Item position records
····················
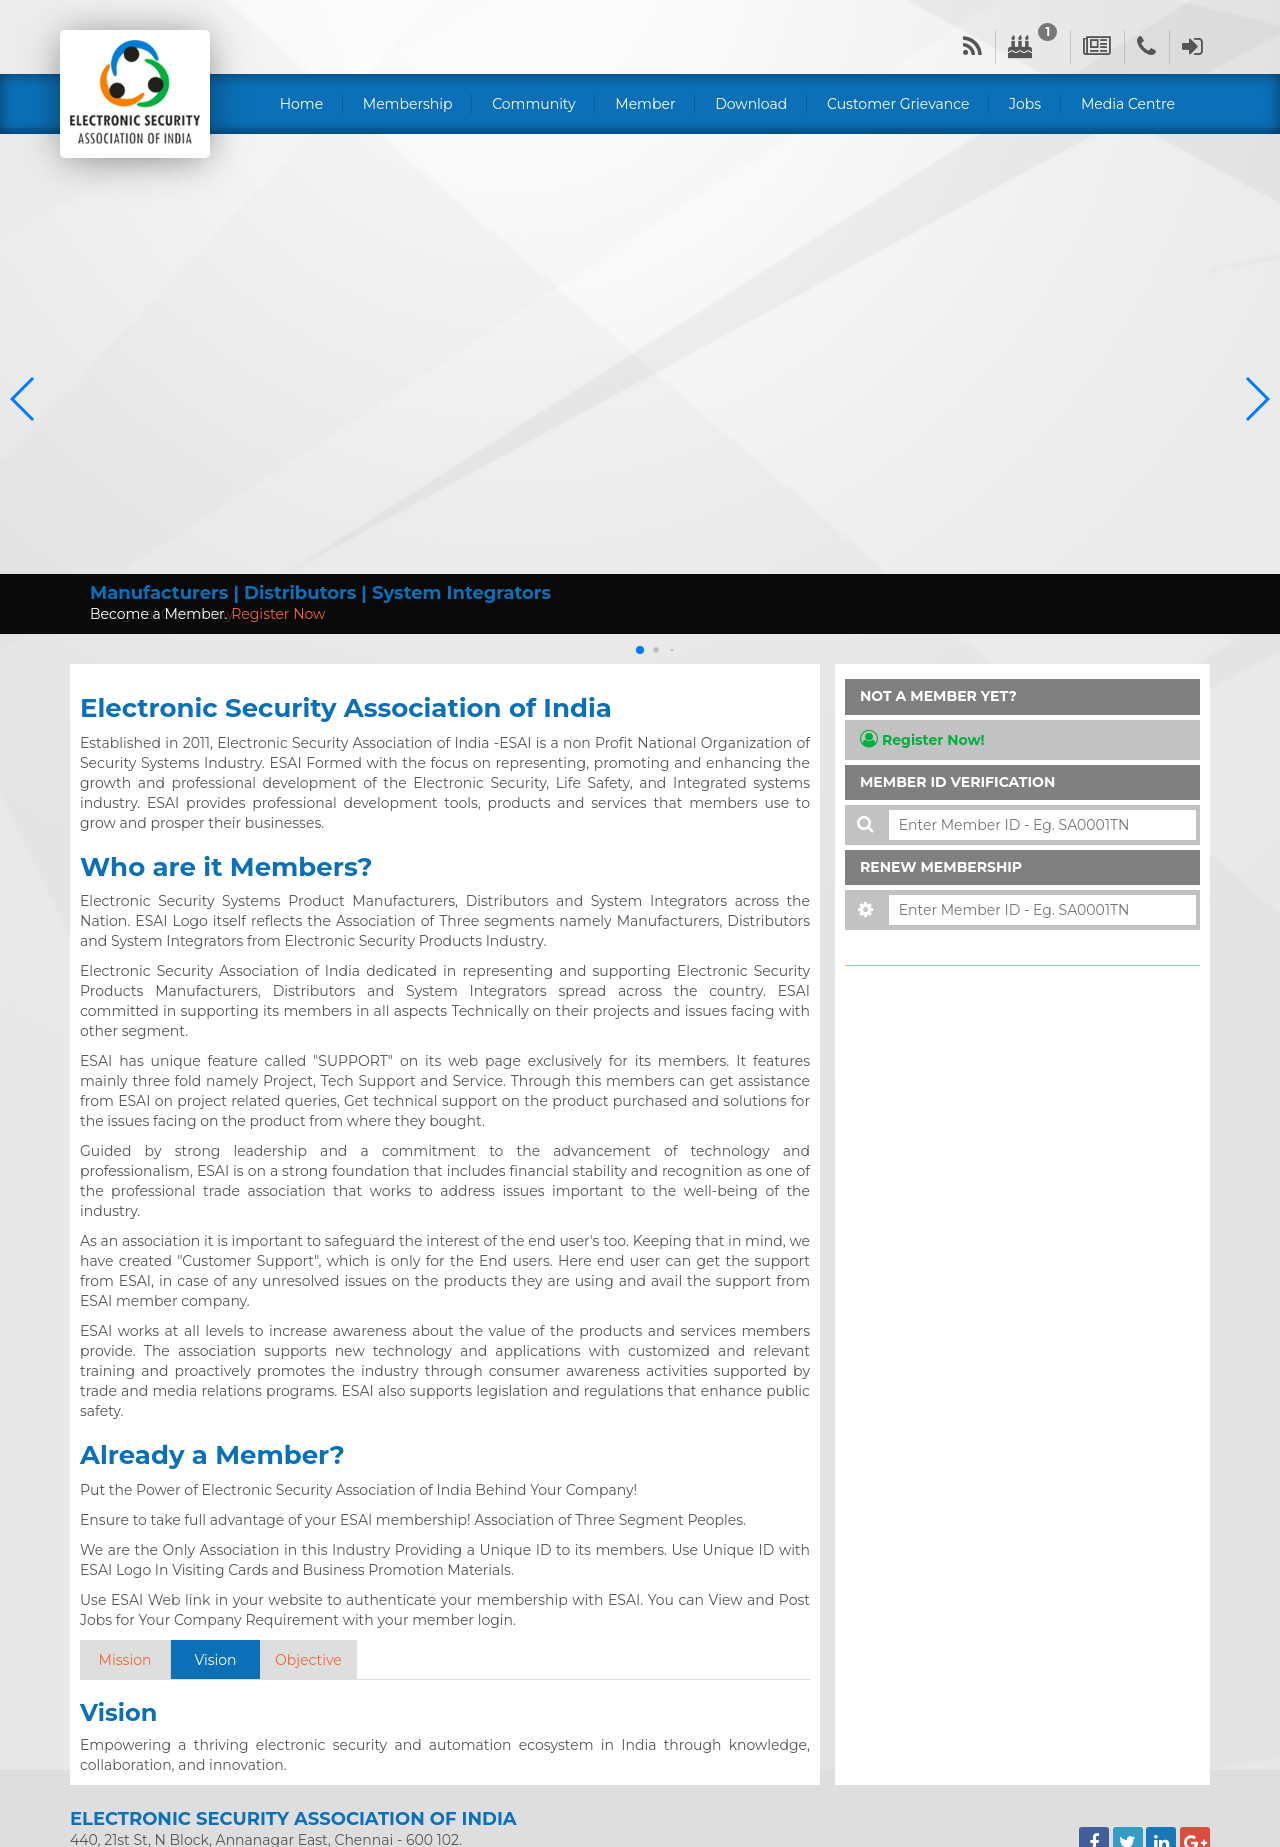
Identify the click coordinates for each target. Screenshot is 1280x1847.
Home (301, 104)
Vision (215, 1660)
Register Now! (922, 739)
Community (533, 104)
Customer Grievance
····················
Copy out every one of the records above verbatim, omitting the pictures.

Identify the click coordinates for each target. Screenshot is 1280x1847.
Home (301, 104)
Vision (215, 1660)
Register Now! (922, 739)
Community (533, 104)
Customer Grievance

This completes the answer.